### Task requirements
Repeat each of the rows below word for word.

### Data to use
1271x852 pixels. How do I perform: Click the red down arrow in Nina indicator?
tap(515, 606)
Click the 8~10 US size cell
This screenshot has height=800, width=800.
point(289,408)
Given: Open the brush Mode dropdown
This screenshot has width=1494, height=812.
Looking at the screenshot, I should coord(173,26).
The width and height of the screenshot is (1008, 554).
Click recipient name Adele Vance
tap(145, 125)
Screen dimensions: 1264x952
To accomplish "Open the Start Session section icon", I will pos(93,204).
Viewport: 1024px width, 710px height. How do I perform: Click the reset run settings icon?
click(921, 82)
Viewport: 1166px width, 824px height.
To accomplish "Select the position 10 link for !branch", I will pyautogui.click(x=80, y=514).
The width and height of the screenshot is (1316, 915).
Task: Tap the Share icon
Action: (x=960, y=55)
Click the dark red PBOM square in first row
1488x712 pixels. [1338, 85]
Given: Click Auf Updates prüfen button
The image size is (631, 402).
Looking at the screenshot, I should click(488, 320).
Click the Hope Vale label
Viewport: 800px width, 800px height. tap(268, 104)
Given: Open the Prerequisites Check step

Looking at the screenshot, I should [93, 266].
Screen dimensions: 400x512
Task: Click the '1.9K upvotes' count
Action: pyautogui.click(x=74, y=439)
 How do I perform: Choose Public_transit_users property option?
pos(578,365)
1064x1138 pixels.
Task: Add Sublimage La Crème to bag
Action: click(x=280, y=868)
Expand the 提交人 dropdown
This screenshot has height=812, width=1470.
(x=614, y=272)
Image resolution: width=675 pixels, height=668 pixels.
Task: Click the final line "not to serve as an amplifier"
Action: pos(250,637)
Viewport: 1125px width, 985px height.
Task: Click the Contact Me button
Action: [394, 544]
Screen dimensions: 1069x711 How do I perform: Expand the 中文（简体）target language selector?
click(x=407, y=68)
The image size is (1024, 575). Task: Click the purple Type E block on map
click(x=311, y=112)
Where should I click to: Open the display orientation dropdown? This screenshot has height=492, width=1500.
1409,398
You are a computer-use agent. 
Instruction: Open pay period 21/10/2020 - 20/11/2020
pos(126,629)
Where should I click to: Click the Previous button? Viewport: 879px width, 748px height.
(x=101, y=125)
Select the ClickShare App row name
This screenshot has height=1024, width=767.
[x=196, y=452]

### Output of the exercise
1271x852 pixels. How do I perform: Click the red down arrow in Nina indicator?
tap(515, 606)
Click the 8~10 US size cell
This screenshot has height=800, width=800.
point(289,408)
Given: Open the brush Mode dropdown
This screenshot has width=1494, height=812.
Looking at the screenshot, I should coord(173,26).
The width and height of the screenshot is (1008, 554).
Click recipient name Adele Vance
tap(145, 125)
Screen dimensions: 1264x952
To accomplish "Open the Start Session section icon", I will pos(93,204).
Viewport: 1024px width, 710px height. How do I perform: Click the reset run settings icon?
click(921, 82)
Viewport: 1166px width, 824px height.
To accomplish "Select the position 10 link for !branch", I will pyautogui.click(x=80, y=514).
The width and height of the screenshot is (1316, 915).
Task: Tap the Share icon
Action: (x=960, y=55)
Click the dark red PBOM square in first row
1488x712 pixels. [1338, 85]
Given: Click Auf Updates prüfen button
The image size is (631, 402).
Looking at the screenshot, I should click(488, 320).
Click the Hope Vale label
Viewport: 800px width, 800px height. tap(268, 104)
Given: Open the Prerequisites Check step

Looking at the screenshot, I should [93, 266].
Screen dimensions: 400x512
Task: Click the '1.9K upvotes' count
Action: pyautogui.click(x=74, y=439)
 How do I perform: Choose Public_transit_users property option?
pos(578,365)
1064x1138 pixels.
Task: Add Sublimage La Crème to bag
Action: click(x=280, y=868)
Expand the 提交人 dropdown
This screenshot has height=812, width=1470.
(x=614, y=272)
Image resolution: width=675 pixels, height=668 pixels.
Task: Click the final line "not to serve as an amplifier"
Action: pos(250,637)
Viewport: 1125px width, 985px height.
Task: Click the Contact Me button
Action: [394, 544]
Screen dimensions: 1069x711 How do I perform: Expand the 中文（简体）target language selector?
click(x=407, y=68)
The image size is (1024, 575). Task: Click the purple Type E block on map
click(x=311, y=112)
Where should I click to: Open the display orientation dropdown? This screenshot has height=492, width=1500.
1409,398
You are a computer-use agent. 
Instruction: Open pay period 21/10/2020 - 20/11/2020
pos(126,629)
Where should I click to: Click the Previous button? Viewport: 879px width, 748px height.
(x=101, y=125)
Select the ClickShare App row name
This screenshot has height=1024, width=767.
[x=196, y=452]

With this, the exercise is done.